Каждый день рынок измышлял новые каверзы. Надзиратель ходил теперь по рядам, держась настороже, точно в неприятельской стране. То его обрызгивали из мокрых губок, то ему кидали под ноги рыбьи внутренности, чтобы он поскользнулся; носильщики старались задеть его по затылку корзинами. Однажды утром, когда две торговки разругались, а Флоран поспешил к ним, чтобы не допустить драки, он был принужден нагнуться, иначе ему попала бы в лицо мелкая камбала, которую женщины швыряли друг в друга прямо над его головой. Кругом помирали со смеху, и он решил, что поспорившие соседи были заодно с Мегюденами. Прежнее ремесло жалкого учителя вооружило Флорана ангельским терпением: он умел сохранять внушительное хладнокровие, когда в нем бушевал гнев и все его существо возмущалось незаслуженным унижением. Но никогда мальчишки с улицы Эстрапад не проявляли столько жестокости, как рыночные торговки, никогда они не набрасывались на него с таким остервенением, как эти разжиревшие мегеры с трясущимися от гомерического смеха животами и грудями, – стоило только Флорану попасться в какую-нибудь ловушку. Красные рожи впивались в него глазами. В крикливых интонациях, в широких бедрах, в раздувшихся шеях, во всем облике размахивавших руками торговок чувствовалось, что им не терпится излить на Флорана целый поток отборной ругани. Гавар млел бы от восхищения среди этих бесстыжих юбок с особенным резким запахом и только раздавал бы шлепки направо и налево, если бы на него слишком напирали. Флоран же, все еще стеснявшийся женщин, чувствовал, что он постепенно теряется в этом тревожном хороводе рыночных прелестниц с хриплыми голосами и голыми ручищами атлеток, один вид которых душил его, как кошмар.
Но среди этих разнузданных самок у Флорана нашлась доброжелательница. Клер решительно заявляла, что новый надзиратель очень мил.

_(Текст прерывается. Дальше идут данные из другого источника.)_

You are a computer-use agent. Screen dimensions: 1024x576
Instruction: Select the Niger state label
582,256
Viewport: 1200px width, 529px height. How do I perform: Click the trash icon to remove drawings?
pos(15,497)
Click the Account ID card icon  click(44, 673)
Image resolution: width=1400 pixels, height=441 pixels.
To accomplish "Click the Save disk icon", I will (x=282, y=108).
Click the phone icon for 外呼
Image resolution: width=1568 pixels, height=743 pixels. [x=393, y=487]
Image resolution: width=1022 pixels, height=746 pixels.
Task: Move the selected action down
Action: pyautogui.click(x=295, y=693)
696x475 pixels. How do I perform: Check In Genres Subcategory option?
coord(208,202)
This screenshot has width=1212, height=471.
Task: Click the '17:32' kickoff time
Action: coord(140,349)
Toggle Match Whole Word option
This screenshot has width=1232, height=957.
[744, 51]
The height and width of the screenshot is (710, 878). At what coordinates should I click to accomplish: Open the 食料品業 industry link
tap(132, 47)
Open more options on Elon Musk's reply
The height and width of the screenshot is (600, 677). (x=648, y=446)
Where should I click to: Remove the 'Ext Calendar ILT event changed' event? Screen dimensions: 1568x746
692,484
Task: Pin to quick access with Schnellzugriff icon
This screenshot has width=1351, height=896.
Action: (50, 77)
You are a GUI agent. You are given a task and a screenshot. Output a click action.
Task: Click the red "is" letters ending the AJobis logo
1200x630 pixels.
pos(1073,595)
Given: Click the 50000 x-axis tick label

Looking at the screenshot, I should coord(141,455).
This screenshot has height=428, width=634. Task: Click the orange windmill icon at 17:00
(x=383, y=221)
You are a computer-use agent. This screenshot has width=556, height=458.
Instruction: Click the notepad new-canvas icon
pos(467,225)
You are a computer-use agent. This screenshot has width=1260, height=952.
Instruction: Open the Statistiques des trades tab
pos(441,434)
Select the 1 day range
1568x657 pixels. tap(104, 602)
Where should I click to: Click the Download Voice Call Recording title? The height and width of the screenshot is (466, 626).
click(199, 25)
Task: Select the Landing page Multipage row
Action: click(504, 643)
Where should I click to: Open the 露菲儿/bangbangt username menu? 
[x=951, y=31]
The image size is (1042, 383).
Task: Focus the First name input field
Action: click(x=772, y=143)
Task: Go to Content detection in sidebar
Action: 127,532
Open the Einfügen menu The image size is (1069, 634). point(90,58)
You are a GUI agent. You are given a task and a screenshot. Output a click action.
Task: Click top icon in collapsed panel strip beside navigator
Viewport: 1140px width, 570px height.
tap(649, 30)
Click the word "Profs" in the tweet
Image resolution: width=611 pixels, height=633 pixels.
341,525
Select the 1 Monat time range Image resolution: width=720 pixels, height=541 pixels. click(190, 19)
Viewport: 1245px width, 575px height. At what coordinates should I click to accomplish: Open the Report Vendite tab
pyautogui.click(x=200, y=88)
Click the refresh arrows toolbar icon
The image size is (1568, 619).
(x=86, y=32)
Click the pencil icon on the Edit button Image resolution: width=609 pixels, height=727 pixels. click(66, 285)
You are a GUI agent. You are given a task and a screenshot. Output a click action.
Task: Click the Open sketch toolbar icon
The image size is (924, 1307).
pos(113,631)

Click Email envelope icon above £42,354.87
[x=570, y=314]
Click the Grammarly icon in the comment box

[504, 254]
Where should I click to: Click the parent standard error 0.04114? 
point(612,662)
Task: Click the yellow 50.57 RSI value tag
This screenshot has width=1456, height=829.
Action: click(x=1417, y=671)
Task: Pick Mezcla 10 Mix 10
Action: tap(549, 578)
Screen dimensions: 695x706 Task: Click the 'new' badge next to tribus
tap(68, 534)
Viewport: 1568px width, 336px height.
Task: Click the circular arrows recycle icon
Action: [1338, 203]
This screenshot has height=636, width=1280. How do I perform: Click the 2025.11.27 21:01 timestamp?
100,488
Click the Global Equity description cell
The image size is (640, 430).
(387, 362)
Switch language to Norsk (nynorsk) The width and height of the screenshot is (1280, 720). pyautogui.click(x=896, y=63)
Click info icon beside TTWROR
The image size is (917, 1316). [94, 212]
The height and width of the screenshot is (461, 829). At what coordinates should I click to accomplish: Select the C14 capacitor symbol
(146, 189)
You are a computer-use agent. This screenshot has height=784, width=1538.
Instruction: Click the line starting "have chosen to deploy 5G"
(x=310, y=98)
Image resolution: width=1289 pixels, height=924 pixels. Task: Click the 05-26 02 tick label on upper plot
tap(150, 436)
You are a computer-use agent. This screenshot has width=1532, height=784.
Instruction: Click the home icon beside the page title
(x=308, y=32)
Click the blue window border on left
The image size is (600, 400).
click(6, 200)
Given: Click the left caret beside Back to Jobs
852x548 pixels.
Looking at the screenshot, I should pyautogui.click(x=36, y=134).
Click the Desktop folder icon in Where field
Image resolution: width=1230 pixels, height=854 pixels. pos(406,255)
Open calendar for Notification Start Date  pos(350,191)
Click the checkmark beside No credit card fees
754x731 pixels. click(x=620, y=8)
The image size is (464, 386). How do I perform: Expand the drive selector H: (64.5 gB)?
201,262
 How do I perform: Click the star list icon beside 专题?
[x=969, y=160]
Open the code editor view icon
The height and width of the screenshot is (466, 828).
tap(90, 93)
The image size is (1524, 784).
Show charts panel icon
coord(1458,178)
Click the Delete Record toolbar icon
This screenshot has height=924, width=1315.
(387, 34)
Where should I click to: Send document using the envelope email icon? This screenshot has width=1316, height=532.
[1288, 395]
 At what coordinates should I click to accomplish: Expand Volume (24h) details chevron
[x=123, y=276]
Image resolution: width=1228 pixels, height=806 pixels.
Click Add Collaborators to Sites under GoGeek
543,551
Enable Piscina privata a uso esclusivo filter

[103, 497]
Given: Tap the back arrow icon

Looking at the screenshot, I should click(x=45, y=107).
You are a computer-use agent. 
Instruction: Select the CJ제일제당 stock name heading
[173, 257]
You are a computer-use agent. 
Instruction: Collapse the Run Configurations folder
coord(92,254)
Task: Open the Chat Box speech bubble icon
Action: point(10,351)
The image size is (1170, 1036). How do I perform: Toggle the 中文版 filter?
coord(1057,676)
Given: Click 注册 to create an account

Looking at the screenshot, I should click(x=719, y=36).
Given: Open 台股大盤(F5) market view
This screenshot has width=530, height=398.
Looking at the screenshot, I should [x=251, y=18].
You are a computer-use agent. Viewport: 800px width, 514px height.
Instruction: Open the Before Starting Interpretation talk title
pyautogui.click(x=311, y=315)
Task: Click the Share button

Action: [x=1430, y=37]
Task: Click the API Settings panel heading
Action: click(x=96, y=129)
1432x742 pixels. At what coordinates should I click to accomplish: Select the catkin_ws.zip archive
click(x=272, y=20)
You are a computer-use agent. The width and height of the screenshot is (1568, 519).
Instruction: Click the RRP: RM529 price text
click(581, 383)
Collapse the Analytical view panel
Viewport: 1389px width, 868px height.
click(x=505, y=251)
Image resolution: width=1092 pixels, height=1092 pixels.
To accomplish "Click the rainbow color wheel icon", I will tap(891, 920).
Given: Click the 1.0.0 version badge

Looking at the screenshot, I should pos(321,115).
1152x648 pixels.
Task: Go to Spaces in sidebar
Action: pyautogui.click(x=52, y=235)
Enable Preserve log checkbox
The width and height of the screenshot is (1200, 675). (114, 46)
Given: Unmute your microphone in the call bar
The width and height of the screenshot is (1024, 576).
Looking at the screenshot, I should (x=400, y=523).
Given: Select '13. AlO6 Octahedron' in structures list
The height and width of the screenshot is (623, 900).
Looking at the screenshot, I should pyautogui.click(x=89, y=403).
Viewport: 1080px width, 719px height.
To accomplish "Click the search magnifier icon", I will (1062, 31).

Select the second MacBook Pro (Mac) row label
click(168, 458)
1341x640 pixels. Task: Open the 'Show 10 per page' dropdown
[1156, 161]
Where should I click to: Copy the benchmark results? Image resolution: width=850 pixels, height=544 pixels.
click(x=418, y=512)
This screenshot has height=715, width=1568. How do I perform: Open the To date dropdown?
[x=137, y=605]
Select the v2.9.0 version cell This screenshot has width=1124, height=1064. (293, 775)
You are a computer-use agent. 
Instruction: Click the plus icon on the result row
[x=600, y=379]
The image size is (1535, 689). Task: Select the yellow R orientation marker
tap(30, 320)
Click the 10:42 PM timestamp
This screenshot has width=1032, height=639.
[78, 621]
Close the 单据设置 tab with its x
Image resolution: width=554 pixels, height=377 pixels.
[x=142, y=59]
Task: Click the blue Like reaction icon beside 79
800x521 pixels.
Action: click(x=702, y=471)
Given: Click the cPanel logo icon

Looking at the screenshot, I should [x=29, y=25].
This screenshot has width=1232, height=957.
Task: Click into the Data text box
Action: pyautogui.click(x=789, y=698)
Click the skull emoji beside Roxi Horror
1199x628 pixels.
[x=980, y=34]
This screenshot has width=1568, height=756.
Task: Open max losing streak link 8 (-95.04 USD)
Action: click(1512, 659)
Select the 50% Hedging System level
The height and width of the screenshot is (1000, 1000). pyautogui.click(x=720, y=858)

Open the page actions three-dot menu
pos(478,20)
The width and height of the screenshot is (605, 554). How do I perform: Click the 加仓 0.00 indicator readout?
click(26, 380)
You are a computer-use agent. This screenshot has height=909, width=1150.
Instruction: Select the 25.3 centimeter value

Когда он проходил мимо ее соседок, Клер улыбалась ему. Она сидела за своим прилавком в кое-как застегнутом платье, небрежная и беззаботная: пряди белокурых волос спускались ей на виски и шею. Чаще он видел ее у садков. Погрузив руки в воду, Клер перекладывала рыбу из одного бассейна в другой, шалила, повертывая маленьких медных дельфинов, изрыгавших из пасти водяные струи. Этот плеск и журчанье придавали ей трепетную грацию купальщицы на берегу ручья, еще не успевшей привести в порядок свою одежду.
Однажды утром Клер была особенно любезна. Она подозвала надзирателя, чтобы показать ему толстого угря, поразившего на торгах весь рынок, и открыла решетку, которой из предосторожности прикрыла бассейн: угорь казался уснувшим.
– Погодите, – сказала она, – вот увидите.
Девушка потихоньку опустила в воду обнаженную руку, немного худощавую, с синими жилками на атласной коже. Едва угорь почувствовал ее прикосновение, как свернулся и стал быстро извиваться, наполняя узкий чан зеленоватыми переливами своих колец. А как только угорь успокаивался, Клер снова щекотала его кончиками ногтей, – это забавляло ее.
– Экая громадина! – счел нужным заметить Флоран. – Я редко видел таких великолепных угрей.
Девушка призналась ему, что сначала побаивалась их. Но теперь она знает, как надо зажать в руке рыбу, чтобы та не выскользнула. И она взяла угря поменьше, лежавшего тут же. Он извивался по обеим сторонам ее сжатого кулачка. Напрасные усилия его смешили Клер. Она бросила одного угря и поймала другого: она рылась в бассейне, переворачивая тонкими пальчиками всю кучу этих змей.
Затем Клер, постояв еще с минуту, заметила, что продажа идет плохо. Разносчики, торговавшие на площадке крытого прохода, наносили большой ущерб торговкам. С ее обнаженной руки, которую она не вытерла, струилась вода, рука девушки была прохладной, и с каждого пальца сбегали крупные капли.
– Ах! – спохватилась Клер. – Надо еще показать вам моих карпов.